09/02/2010 03:43 pm ET | Updated May 25, 2011

Dancing With the Stars: where a "star" can be anyone from an actor to a professional wrestler to a reality TV "personality" such as Jersey Shore's The Situation (who will be on the 11th season, beginning September 20th on ABC). Anyone can get an invitation to the dance, it seems, except for writers.

Why haven't there been any authors on Dancing With the Stars? That's the question that young adult author Ally Carter is asking on her blog and on Twitter:

I like to think that the lack of authors on that list is just an oversight--an untapped resource--and not an out-and-out snub. And, of course, I am not privy to their brainstorming sessions or wish lists.

2010-09-01-IMG_2550.JPG There are certainly plenty of authors with enough "celebrity status" credentials to be big television draws.

Who wouldn't want to see Nicholas Sparks bust a move, for instance ("nobody else does what he does")?
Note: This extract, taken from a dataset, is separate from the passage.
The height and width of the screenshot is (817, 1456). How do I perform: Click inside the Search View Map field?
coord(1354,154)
Or Nora Roberts take a break from writing for a few weeks to show us some of those moves that have made her a legend of the dancefloor at Harlequin parties over the years (see accompanying photographic evidence)?

Maybe producers have asked authors to participate and been turned down, muses Entertainment Weekly's Breia Brissey. She asked who readers would most like to see; one commenter suggested New York Times and USA Today bestselling author Richelle Mead.
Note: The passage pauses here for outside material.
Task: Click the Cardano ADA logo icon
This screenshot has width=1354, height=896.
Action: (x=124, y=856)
When I asked Mead if she would consider hitting the dancefloor, she laughed off the suggestion. "Sorry, I don't dance. Ever," she said. So, using a sample size of one, I'm going to assume that (some) authors don't want to dance.
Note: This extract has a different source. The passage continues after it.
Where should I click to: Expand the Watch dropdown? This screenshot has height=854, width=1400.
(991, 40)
EW's Brissey also proposed another theory: perhaps it's not the ABC powers-that-be or authors who are to blame. Perhaps it's our culture: "I'm not sure I'm comfortable living in a world where Bristol Palin is considered a 'star' and a best-selling author is not. And that has nothing to do with politics," she wrote.

Are bestselling authors really more culturally irrelevant than politicians' relatives and airheads with six-pack abs? Or should authors be content to sit on the sidelines?